→ Work to be completed
In the records, from the line containing "This screenshot has width=500, height=446." through the final line, swap every "screenshot" for "screen image" and give those lines again with nothing else changed.

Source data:
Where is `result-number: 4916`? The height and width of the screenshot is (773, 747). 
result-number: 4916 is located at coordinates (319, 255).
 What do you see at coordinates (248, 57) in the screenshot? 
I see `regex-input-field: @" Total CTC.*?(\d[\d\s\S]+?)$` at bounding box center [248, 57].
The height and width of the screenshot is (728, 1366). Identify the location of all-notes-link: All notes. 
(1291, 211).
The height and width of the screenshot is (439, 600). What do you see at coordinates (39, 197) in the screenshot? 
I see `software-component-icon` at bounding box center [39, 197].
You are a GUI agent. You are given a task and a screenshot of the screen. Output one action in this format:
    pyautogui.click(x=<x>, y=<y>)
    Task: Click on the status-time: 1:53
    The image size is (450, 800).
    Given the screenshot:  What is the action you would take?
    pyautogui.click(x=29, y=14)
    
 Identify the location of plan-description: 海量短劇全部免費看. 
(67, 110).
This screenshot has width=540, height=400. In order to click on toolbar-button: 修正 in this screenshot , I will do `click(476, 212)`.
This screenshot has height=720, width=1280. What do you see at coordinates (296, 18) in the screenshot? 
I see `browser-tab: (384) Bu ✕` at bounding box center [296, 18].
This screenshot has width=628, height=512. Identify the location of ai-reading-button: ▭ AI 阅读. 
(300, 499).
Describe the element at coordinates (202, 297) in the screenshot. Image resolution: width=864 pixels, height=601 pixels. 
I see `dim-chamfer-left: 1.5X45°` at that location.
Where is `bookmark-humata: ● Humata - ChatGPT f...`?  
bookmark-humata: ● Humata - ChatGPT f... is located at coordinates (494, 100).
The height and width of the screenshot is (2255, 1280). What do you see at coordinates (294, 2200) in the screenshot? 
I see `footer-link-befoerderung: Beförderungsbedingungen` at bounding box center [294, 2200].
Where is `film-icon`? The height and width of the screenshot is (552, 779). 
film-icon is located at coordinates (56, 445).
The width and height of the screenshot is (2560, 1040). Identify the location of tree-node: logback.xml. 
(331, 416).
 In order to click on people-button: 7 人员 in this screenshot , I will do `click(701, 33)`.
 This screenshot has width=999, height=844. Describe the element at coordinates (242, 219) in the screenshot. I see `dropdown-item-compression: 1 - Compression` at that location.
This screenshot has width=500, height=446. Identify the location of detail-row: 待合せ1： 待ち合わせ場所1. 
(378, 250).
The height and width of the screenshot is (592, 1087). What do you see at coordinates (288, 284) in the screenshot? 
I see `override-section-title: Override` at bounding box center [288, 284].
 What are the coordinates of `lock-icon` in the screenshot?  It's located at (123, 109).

→ Task result
This screen image has width=500, height=446. Identify the location of detail-row: 待合せ1： 待ち合わせ場所1. 
(378, 250).
The height and width of the screen image is (592, 1087). What do you see at coordinates (288, 284) in the screen image? 
I see `override-section-title: Override` at bounding box center [288, 284].
 What are the coordinates of `lock-icon` in the screen image?  It's located at (123, 109).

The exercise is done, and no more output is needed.